このアレンジ力によって、様々な味わいが楽しめることから世界で人気になっているのでしょう。
日本人には海外の方ほどの馴染みはないかもしれませんが、以前よりも、カクテルを先入観で判断するのではなく、飲んでみておいしいかどうかで決めるようになってきたと思います。
ネグローニは今後ますます日本に浸透していくのではないでしょうか。
ネグローニでなければできない活動
ネグローニが日本で広まる中で、ネグローニ・ウィークについてももっとみなさんに知っていただきたいですね。

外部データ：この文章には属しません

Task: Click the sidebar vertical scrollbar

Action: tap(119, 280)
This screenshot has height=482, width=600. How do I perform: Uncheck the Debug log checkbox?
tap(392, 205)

バーテンダーはカクテルを作ることが仕事ですから、1杯を売ることで社会に協力できるというのはバーテンダー冥利に尽きます。
それがこの期間に世界中で行われていて、各国のバーテンダーが同じ目的でネグローニを作っているのだと思うと壮大に感じます。
世界中が普段よりもネグローニを意識的に出していくわけじゃないですか。もちろん飲み手側もたくさん飲むでしょうし。そういう絵を想像するだけで、すごいことだなと思います。
それで寄付もできるのですから、素晴らしい活動ですよね。
ネグローニがみなさんから愛されているから、こういうイベントもできるのだと思います。
認知度の低いカクテルなら「みんなで飲もうぜ」とはなりませんから。
世界中がネグローニで乾杯する様は圧巻でしょうね。
3つの基盤
私にとってネグローニは非常に身近なカクテルです。
手前味噌ですが、弊社スピリッツ&シェアリングには、元々フキノトウのネグローニや玄米茶のネグローニなどのオリジナルネグローニがありまして。
ミクソロジーサロン(お茶とカクテルをコンセプトにした系列店)の立ち上げの時に改めて思ったのですが、ネグローニはカンパリにフレーバリングするとこんなにも変わるのか、と。
玄米茶のような香ばしいものとカンパリは合いますし、コーヒーをインフューズして作るネグローニもロースト香がすごく合います。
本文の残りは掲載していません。